Stored data entries:
::::

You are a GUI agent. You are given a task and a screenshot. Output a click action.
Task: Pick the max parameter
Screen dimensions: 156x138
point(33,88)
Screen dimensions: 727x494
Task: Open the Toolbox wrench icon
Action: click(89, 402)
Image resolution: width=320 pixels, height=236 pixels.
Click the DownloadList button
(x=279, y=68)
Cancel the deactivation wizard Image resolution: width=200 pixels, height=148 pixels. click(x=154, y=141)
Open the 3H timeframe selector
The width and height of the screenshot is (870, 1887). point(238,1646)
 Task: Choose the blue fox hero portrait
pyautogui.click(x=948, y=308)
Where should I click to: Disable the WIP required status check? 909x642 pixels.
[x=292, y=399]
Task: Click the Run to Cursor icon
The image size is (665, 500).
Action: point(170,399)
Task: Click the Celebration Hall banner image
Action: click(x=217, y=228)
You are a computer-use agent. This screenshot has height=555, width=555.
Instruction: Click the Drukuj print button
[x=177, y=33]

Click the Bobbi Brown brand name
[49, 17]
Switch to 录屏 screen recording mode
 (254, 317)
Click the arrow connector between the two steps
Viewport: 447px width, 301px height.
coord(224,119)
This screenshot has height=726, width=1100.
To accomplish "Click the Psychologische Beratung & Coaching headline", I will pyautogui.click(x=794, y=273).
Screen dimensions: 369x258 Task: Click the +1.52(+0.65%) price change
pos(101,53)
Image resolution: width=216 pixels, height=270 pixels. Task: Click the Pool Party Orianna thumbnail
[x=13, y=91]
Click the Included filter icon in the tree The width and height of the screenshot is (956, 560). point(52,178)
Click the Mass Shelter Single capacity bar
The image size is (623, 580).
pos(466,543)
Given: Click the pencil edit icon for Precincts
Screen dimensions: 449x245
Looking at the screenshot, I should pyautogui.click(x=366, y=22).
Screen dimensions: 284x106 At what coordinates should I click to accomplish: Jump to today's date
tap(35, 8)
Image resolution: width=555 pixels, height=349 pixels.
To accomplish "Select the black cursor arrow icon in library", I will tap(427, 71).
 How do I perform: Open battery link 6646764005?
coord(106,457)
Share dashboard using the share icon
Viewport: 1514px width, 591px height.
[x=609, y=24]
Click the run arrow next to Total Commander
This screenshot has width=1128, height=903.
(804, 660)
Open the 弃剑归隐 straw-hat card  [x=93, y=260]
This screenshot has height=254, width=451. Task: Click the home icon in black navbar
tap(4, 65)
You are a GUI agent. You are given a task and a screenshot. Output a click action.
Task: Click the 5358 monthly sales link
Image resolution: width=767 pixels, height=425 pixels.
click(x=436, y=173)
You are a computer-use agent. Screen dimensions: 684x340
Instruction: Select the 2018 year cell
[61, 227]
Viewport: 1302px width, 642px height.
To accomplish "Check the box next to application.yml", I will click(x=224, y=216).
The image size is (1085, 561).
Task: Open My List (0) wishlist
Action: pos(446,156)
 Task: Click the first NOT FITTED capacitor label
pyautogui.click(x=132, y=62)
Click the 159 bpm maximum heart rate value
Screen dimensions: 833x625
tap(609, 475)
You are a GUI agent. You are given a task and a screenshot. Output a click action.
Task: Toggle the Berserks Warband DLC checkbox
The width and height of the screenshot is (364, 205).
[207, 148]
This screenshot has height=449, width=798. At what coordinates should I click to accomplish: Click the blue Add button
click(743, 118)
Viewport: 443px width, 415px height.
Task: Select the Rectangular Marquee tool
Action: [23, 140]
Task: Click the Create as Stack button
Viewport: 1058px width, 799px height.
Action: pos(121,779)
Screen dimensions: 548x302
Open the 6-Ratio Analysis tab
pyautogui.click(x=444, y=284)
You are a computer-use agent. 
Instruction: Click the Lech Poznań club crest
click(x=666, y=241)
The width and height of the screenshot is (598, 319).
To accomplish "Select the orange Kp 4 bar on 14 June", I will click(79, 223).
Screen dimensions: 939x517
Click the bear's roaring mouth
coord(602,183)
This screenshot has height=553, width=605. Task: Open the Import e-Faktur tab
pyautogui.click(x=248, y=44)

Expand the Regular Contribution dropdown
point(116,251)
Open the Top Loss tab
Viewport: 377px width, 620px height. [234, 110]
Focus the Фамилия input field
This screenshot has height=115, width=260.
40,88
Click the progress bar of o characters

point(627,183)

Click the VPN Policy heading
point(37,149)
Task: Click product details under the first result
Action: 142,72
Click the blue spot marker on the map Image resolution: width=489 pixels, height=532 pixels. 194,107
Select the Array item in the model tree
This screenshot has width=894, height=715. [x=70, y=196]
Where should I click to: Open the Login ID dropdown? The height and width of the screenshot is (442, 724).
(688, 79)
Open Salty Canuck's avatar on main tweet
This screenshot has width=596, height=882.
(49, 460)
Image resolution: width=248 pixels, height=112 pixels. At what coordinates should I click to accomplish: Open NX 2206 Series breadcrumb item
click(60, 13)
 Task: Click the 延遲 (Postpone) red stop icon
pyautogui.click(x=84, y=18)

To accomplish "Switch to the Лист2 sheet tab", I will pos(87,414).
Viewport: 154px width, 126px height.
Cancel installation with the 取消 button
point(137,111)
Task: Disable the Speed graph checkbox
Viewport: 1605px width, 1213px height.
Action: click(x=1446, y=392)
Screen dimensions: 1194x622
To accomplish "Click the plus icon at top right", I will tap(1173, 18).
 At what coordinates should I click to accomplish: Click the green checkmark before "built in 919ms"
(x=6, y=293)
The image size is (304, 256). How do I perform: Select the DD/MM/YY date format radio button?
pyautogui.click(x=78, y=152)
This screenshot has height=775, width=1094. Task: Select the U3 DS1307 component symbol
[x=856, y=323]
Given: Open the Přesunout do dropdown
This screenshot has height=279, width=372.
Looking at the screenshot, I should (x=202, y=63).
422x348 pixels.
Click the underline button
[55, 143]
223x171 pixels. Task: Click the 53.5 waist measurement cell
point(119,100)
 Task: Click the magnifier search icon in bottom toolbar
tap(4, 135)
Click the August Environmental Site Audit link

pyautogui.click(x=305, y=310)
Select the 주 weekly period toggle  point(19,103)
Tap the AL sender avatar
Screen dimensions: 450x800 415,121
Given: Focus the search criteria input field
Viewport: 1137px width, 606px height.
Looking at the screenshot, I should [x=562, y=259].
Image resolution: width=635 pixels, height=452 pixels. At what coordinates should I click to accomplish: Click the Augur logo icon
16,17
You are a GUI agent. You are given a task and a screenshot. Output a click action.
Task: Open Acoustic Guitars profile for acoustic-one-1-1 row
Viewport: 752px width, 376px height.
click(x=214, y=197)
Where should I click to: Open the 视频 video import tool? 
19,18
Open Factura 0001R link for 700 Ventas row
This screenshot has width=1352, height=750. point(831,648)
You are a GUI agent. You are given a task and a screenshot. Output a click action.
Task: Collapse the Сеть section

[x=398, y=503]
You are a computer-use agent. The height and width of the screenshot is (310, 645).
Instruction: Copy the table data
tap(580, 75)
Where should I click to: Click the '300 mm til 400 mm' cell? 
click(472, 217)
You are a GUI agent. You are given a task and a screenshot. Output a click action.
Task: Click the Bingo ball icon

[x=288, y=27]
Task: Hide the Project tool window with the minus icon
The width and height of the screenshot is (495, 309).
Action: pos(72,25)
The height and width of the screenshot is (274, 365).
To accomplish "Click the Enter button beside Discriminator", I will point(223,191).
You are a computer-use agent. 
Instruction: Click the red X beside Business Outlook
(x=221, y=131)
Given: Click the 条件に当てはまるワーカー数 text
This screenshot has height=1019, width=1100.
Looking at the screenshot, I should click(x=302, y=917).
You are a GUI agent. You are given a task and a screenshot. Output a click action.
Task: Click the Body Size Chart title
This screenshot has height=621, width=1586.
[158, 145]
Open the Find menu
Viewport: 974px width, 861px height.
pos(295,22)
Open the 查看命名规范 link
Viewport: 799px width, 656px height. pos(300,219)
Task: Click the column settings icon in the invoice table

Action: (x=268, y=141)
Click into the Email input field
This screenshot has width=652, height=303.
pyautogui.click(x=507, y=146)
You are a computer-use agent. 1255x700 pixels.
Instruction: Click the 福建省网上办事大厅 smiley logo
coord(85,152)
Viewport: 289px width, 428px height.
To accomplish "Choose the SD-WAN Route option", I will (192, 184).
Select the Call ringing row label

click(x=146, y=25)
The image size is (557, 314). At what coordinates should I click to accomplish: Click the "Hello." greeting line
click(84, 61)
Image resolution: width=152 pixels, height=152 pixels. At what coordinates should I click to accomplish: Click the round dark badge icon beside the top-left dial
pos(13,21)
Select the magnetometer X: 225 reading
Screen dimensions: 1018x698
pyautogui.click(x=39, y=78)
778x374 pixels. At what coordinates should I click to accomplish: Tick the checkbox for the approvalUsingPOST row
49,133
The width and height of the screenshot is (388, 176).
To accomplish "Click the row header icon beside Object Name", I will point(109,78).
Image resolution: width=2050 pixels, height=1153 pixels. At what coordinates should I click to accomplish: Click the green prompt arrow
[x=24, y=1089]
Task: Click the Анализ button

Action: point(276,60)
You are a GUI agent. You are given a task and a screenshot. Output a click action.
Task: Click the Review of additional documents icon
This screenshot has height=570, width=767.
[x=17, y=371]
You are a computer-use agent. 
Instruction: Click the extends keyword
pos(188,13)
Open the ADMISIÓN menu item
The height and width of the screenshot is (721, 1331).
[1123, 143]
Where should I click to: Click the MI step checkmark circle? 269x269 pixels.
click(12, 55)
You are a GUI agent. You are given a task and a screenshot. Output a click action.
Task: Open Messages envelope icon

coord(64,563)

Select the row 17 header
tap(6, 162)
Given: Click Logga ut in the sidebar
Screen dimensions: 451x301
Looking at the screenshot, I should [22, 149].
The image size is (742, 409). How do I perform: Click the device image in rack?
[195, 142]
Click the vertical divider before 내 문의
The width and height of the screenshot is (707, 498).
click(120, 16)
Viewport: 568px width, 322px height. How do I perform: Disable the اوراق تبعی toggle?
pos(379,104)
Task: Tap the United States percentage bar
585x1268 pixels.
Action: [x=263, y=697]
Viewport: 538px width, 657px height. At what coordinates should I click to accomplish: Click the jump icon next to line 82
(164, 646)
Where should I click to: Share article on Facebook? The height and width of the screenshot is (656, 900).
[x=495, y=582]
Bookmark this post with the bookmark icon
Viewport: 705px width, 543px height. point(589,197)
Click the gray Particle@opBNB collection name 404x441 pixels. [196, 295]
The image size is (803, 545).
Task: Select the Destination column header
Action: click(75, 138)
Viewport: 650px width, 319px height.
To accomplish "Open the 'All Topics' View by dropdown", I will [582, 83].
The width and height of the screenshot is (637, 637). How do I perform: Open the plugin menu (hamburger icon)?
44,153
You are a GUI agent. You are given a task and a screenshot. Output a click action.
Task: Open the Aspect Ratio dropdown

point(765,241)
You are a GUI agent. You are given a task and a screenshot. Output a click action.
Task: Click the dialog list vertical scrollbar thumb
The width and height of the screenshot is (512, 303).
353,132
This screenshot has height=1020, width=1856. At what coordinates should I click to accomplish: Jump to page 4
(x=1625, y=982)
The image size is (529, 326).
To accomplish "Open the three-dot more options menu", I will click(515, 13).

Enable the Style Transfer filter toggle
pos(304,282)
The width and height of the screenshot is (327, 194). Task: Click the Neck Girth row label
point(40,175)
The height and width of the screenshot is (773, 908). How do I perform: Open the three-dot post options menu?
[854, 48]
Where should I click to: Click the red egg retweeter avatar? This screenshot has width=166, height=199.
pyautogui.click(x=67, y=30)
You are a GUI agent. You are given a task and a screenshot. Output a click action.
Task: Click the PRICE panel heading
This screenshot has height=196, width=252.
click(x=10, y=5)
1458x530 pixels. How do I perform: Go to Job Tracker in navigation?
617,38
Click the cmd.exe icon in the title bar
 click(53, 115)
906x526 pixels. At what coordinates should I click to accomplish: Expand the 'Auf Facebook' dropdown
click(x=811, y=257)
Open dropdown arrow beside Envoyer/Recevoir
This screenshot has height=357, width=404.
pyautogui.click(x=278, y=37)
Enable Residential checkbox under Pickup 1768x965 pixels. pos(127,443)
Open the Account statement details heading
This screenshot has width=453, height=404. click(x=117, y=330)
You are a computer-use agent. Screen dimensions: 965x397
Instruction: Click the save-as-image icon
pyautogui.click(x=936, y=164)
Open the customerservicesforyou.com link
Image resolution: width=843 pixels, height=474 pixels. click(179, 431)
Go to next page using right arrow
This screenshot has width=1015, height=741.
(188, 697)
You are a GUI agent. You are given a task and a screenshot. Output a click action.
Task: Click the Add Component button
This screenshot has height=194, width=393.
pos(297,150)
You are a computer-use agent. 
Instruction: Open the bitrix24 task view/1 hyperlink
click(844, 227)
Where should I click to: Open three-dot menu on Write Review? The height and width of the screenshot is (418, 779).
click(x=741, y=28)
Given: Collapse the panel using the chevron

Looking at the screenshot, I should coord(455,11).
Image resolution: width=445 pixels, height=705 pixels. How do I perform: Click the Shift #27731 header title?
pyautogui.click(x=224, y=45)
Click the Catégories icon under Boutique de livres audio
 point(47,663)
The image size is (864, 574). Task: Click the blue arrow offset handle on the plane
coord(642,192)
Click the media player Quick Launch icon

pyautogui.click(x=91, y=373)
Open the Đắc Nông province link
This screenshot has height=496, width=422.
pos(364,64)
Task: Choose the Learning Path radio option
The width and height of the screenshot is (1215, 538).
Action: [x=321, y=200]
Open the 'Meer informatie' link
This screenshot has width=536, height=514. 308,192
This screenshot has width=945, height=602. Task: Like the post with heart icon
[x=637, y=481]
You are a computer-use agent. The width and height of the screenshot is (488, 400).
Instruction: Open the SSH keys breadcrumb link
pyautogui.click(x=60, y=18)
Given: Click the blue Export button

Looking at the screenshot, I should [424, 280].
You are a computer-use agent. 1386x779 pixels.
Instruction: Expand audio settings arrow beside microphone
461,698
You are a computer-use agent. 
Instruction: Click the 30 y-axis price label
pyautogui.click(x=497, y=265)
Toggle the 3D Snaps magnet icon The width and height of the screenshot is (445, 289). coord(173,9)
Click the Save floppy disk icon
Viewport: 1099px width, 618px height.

::::

→ **Problem requirements**
Looking back over the data above, restate word for word the lines that begin at the line with "906x526 pixels. At" and end at the line with "Enable Residential checkbox", inclusive.

→ **Exercise solution**
906x526 pixels. At what coordinates should I click to accomplish: Expand the 'Auf Facebook' dropdown
click(x=811, y=257)
Open dropdown arrow beside Envoyer/Recevoir
This screenshot has height=357, width=404.
pyautogui.click(x=278, y=37)
Enable Residential checkbox under Pickup 1768x965 pixels. pos(127,443)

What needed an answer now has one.